The number of cases of tuberculosis detected in Cambodia last year was half the amount estimated by the World Health Organization, an improvement health officials are attributing to better detection and care programs, officials said at an international symposium disseminating the results of a national TB survey.
The National TB and Prevalence Survey—the country’s first documented study on TB incidence and care—found that approximately 270 of every 100,000 Cambodians in 2002 tested positive for TB, a lower figure than the WHO’s projection that 572 of every 100,000 Cambodians would carry the disease.
Survey findings were derived from a study of 30,000 patients conducted in 20 provinces by the Ministry of Health’s National Center for TB and Leprosy Control with support from the WHO and the Japanese International Cooperation Agency.
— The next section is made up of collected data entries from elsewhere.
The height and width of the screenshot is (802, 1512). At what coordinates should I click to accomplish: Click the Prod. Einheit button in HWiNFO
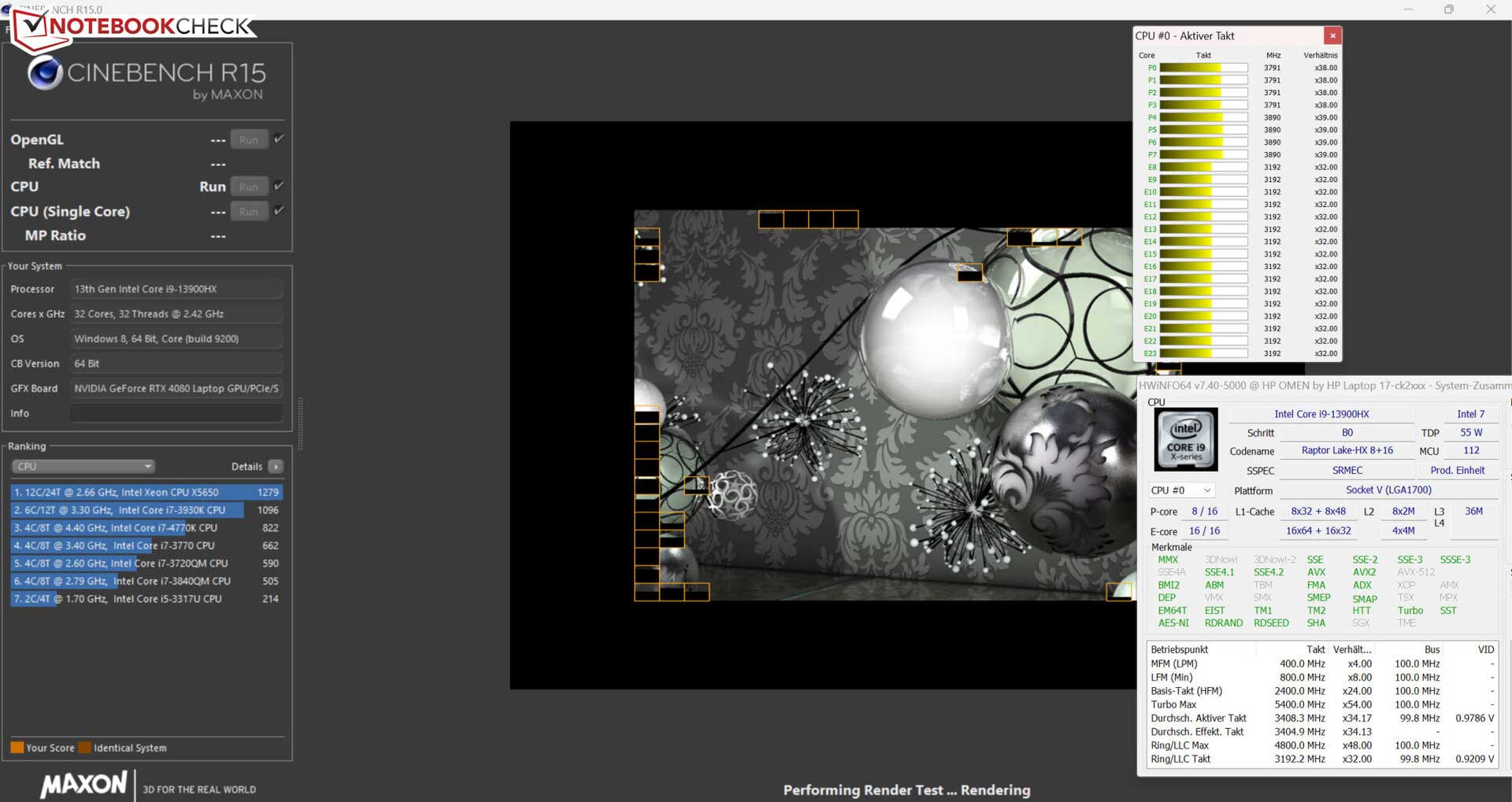(x=1457, y=471)

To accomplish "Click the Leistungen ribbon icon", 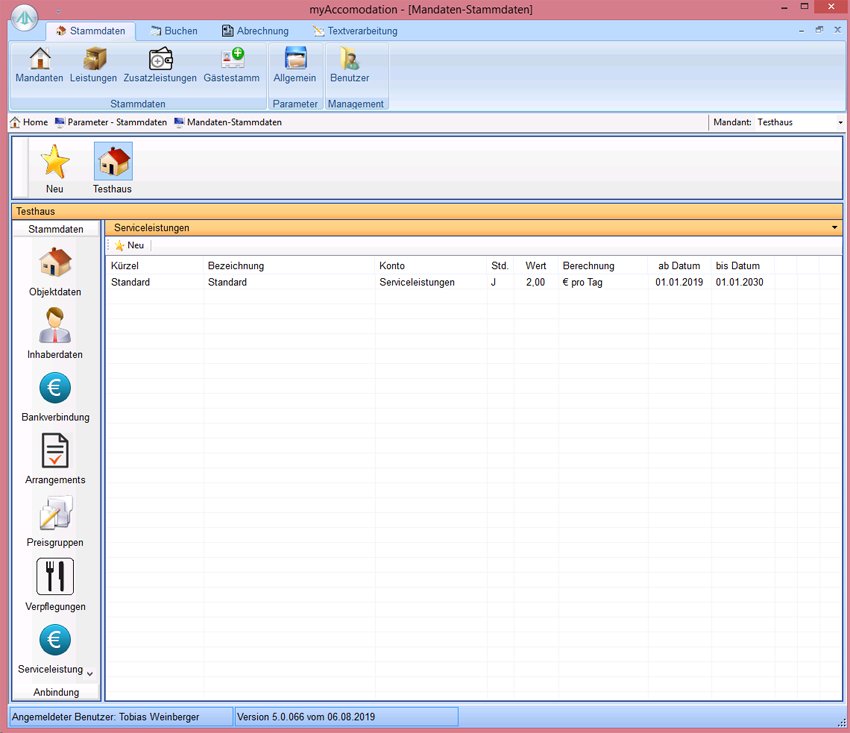I will coord(93,65).
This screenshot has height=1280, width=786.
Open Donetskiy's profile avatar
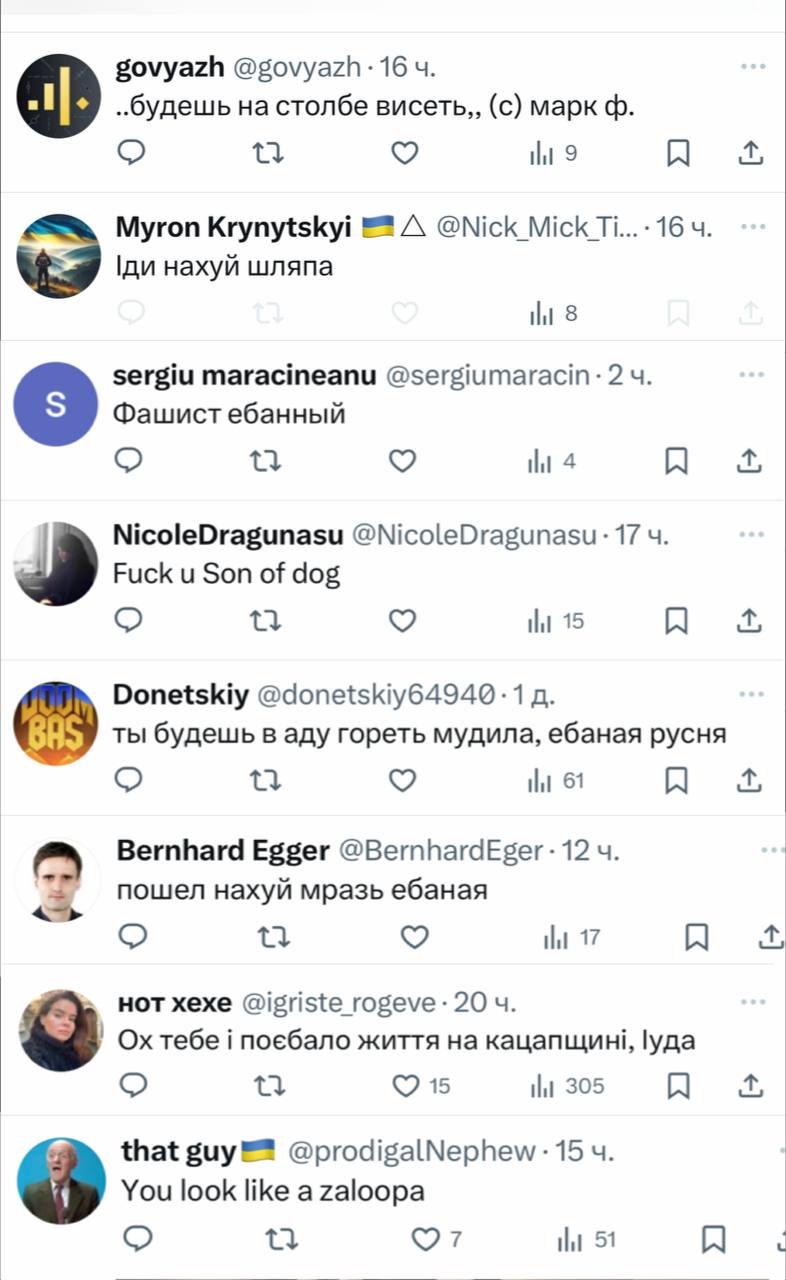[x=57, y=726]
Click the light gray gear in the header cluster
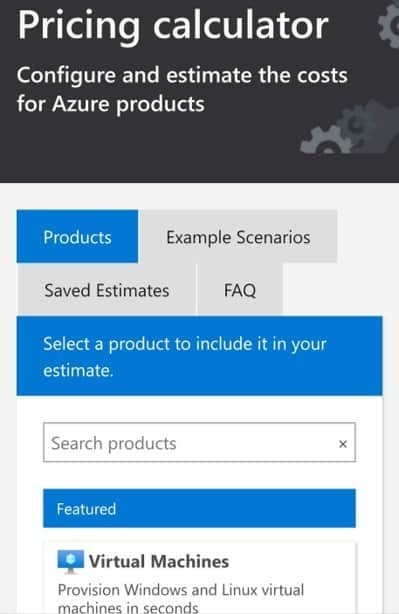This screenshot has width=399, height=614. [x=327, y=140]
“This clears the doubts that existed about the real burden of disease in the country,” said WHO TB Medical Officer Dr Jay Avanth.
Study teams in 2002 recorded 24,710 TB cases, of which 17,258 had died, Avanth said. The WHO estimates that there are approximately 90 TB-related deaths per 100,000 people.
Cambodia is one of 22 “burden countries” with the highest incidence of TB cases in the world, a group that could see the number of TB infections double by 2005 due to complications from HIV/AIDS, Avanth said.
Case detection should help curb new infections in the long run, however, said Dr Hideki Yanai of the Research Institute of Tuberculosis of Japan. He said detection can lead to treatment, which ultimately will stop the disease from being passed from one carrier to another.
More than 85 percent of detected cases have been cured since the government started its Directly Observed Treatment with Short-Course Chemotherapy program in 1994, said the Ministry of Health Secretary of State Mam Bun Heng. The survey is part of the government’s five-year TB Control Program, which began in 2001.